News from the Conservative Party Spring Conference

11 Mar 04
The Conservative Party's review of waste and bureaucracy in the public services has already identified savings 'significantly in excess' of the £35bn-a-year target set, Oliver Letwin has told Public Finance.

12 March 2004

Tories find savings 'in excess' of £35bn

The Conservative Party's review of waste and bureaucracy in the public services has already identified savings 'significantly in excess' of the £35bn-a-year target set, Oliver Letwin has told Public Finance.

The shadow chancellor revealed that David James, the top business troubleshooter hired to lead the search for efficiency gains, has already surpassed the target set out in a major speech last month.

Letwin used that address to the Bow Group to commit the Tories to slashing government spending from 42% to 40% of gross domestic product, equivalent to a saving of £35bn a year, by 2011.

But, speaking to PF at the Tories' Spring Forum in Harrogate on March 6, Letwin said he had no doubt that his plans were achievable, opening up the possibility that he may go even further.

'We will certainly find savings that will enable us to implement these plans,' he said. 'In fact, David has told me that he has already identified savings significantly in excess of what we've described.'

Excessive bureaucracy and regulation and a 'top-heavy' government machine are all prime targets for James. The revelation gives a future Conservative government the option of imposing even tighter limits on the growth in public spending.

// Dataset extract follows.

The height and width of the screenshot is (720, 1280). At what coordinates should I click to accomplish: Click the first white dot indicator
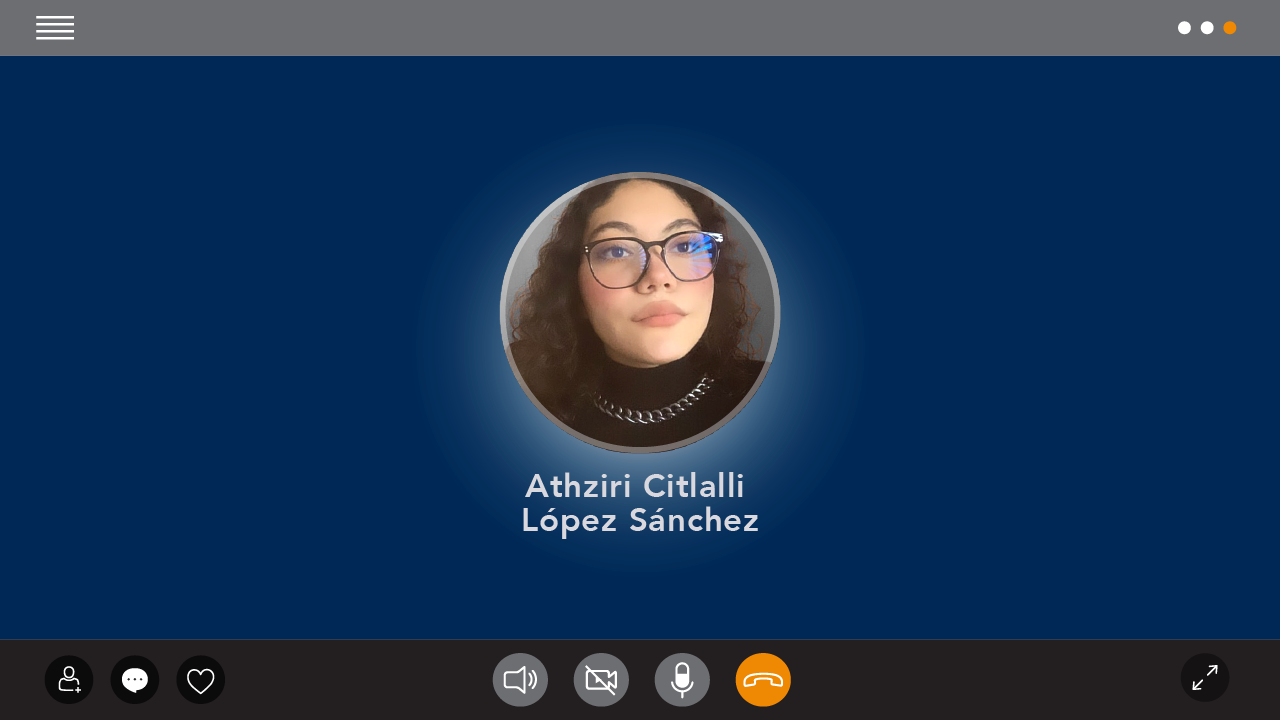coord(1184,28)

But the shadow chancellor, who would not be drawn on where James had found the additional savings, was keen to stress that spending curbs would not be delivered at the expense of services. He said: 'I am confident that we can find savings without affecting frontline services.'

Letwin believes James' search for waste and bureaucracy can yield substantially bigger savings than the government's own efficiency review, being conducted for the Treasury by top mandarin Sir Peter Gershon, because his brief goes much wider.

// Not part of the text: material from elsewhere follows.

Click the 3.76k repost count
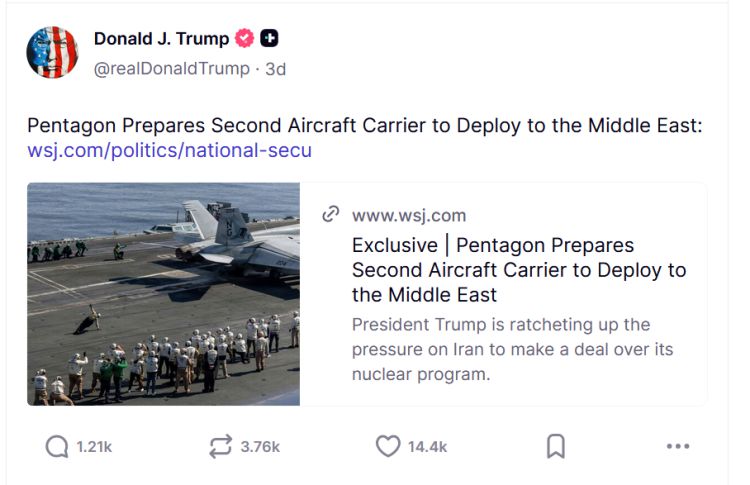750x485 pixels. pos(260,447)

'There is a range of functions that the government currently carries out that they don't need to. There will be things we want to do in the private sector that are currently done in the public sector,' he said.

Letwin was circumspect about the precise parameters of the James review. But the admission that he has 'considerable sympathy' with the Liberal Democrats' plan for 'radical surgery' to the Department of Trade and Industry gives a glimpse of their potential reach.

And he made it clear that the ultimate aim of the James review enshrines a long-standing Tory concern. 'The savings will be sufficient to avoid Labour's third-term tax rises and, secondly, to reduce significantly the burden of taxation,' he said.

Howard outlines public sector reform programme

The shape of public services reform and the role of the state will be the key battleground in the next general election campaign, according to Conservative Party leader Michael Howard.

Howard used his first conference speech as leader to tell the 1,500 delegates that this was the 'fundamental difference' between the parties and that the next election represented a 'historic choice' for voters. 'It is a choice between top-down public services that are failing and a new approach that will give people more control,' he said.

Howard accused Chancellor Gordon Brown, and by extension the government, of being 'a tax and regulation junkie' who had failed to deliver the promised improvements to public services.

Instead, Howard pledged, the Tories would 'let the sunshine of choice break through the clouds of state control'.

The previous day, shadow public services secretary Tim Yeo unveiled the major policy initiative of the conference: the expansion of the party's planned 'passport schemes' in education and health.

Yeo announced that, in education, the voucher scheme allowing parents to buy their child a place at the school of their choice would be rolled out across England and Wales. Previously, it would have been piloted in inner-city areas.

In health, plans to allow patients to take 60% of the cost of their NHS procedure to put towards private treatment would cover a wider range of conditions, including chronic illnesses such as diabetes or kidney disease.

Curry raises doubts over 'silos of democracy'

Shadow local government secretary David Curry has voiced his concerns about moves towards a wider range of directly elected bodies to run local services.

Speaking at a fringe event organised by Citizens Advice and the New Local Government Network, Curry said he was 'conscious of their practical problems'.

He highlighted the struggle all political parties have currently to find enough candidates to stand in local elections, and asked where responsibility for strategic decisions would lie if 'little silos of democracy' were created.

Curry also confessed to having 'grave doubts' about his party's pledge to set up directly elected police boards. 'I fear that they will be a sitting duck for the chief constable to demand more and more public money.'

But he backed directly elected mayors, arguing that even if the Tories did not capture many authorities themselves, it was likely that Labour would lose quite a few.

'This is “let 1,000 flowers bloom” territory for us and we should be sponsoring it more effectively,' Curry added.